__ABOUT THIS TASK__:
Please copy the last part of the entries exactly: the line that has "Nicky Biggs Novelties (991, 315)" and every line up to and including the end, nothing more.

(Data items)

+++

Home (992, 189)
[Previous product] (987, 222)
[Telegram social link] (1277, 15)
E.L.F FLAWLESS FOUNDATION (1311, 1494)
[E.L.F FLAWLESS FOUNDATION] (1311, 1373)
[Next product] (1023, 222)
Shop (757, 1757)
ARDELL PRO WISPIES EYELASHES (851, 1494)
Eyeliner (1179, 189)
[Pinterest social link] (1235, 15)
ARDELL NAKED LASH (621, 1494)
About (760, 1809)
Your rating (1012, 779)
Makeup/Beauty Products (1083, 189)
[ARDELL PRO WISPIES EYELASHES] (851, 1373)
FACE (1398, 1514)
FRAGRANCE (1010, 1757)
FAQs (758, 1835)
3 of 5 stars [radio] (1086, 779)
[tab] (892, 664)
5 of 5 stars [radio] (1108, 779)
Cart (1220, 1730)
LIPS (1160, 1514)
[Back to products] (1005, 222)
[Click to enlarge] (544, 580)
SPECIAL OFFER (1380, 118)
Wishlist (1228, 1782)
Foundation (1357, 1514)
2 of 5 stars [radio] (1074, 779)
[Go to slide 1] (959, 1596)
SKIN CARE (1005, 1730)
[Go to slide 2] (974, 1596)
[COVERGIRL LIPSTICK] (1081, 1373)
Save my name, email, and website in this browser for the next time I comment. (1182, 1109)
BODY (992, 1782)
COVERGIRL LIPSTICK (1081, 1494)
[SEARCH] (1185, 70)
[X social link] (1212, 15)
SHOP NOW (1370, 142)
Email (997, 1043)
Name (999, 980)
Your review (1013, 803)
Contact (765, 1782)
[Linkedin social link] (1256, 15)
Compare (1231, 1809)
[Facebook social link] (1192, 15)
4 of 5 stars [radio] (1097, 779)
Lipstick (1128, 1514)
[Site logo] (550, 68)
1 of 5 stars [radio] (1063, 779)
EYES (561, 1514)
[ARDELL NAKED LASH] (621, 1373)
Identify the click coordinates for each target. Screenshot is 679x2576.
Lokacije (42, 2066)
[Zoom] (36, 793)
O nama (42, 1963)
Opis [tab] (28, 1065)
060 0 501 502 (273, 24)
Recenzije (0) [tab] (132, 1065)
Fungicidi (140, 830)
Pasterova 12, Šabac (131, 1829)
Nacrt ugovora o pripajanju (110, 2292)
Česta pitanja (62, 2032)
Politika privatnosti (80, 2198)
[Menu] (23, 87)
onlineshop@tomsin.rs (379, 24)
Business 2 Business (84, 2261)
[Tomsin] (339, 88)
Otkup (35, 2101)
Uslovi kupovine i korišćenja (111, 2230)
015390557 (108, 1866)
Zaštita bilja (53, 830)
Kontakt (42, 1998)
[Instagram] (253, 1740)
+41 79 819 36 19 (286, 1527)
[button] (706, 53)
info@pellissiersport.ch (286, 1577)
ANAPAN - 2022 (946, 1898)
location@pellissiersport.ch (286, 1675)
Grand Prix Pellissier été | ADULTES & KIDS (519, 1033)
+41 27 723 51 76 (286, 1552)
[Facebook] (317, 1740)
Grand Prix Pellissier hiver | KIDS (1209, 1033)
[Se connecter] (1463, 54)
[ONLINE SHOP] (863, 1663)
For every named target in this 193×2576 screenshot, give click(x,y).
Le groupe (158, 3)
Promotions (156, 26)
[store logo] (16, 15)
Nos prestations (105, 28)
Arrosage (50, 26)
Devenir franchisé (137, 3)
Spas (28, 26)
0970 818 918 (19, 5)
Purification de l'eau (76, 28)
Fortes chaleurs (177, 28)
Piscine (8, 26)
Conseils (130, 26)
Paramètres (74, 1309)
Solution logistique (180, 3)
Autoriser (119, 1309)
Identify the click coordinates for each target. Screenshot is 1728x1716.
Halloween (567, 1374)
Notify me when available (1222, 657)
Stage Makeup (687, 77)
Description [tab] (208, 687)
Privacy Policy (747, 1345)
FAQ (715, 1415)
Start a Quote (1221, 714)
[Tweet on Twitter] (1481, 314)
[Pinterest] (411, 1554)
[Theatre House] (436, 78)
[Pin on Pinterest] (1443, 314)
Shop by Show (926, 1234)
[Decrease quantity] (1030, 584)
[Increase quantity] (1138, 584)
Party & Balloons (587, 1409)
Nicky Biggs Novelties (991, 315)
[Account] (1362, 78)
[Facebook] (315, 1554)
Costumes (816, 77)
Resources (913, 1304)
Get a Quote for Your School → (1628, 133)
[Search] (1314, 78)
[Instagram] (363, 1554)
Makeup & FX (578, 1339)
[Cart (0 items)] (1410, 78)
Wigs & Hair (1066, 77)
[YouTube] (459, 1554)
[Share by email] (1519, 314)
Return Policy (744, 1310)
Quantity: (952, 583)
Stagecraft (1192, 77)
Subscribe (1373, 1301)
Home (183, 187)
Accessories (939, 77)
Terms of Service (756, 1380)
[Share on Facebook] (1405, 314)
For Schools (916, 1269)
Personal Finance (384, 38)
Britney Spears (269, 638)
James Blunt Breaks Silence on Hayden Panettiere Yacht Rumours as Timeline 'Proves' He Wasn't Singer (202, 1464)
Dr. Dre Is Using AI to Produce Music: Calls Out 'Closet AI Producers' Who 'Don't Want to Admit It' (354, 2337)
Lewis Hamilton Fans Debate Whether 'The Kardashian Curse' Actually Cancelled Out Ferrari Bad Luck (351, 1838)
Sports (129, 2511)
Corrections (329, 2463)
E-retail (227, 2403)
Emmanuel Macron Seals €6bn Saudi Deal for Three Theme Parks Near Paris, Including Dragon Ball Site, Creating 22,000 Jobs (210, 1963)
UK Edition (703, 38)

+++

__SOLUTION TO THIS EXERCISE__:
Nicky Biggs Novelties (991, 315)
[Account] (1362, 78)
[Facebook] (315, 1554)
Costumes (816, 77)
Resources (913, 1304)
Get a Quote for Your School → (1628, 133)
[Search] (1314, 78)
[Instagram] (363, 1554)
Makeup & FX (578, 1339)
[Cart (0 items)] (1410, 78)
Wigs & Hair (1066, 77)
[YouTube] (459, 1554)
[Share by email] (1519, 314)
Return Policy (744, 1310)
Quantity: (952, 583)
Stagecraft (1192, 77)
Subscribe (1373, 1301)
Home (183, 187)
Accessories (939, 77)
Terms of Service (756, 1380)
[Share on Facebook] (1405, 314)
For Schools (916, 1269)
Personal Finance (384, 38)
Britney Spears (269, 638)
James Blunt Breaks Silence on Hayden Panettiere Yacht Rumours as Timeline 'Proves' He Wasn't Singer (202, 1464)
Dr. Dre Is Using AI to Produce Music: Calls Out 'Closet AI Producers' Who 'Don't Want to Admit It' (354, 2337)
Lewis Hamilton Fans Debate Whether 'The Kardashian Curse' Actually Cancelled Out Ferrari Bad Luck (351, 1838)
Sports (129, 2511)
Corrections (329, 2463)
E-retail (227, 2403)
Emmanuel Macron Seals €6bn Saudi Deal for Three Theme Parks Near Paris, Including Dragon Ball Site, Creating 22,000 Jobs (210, 1963)
UK Edition (703, 38)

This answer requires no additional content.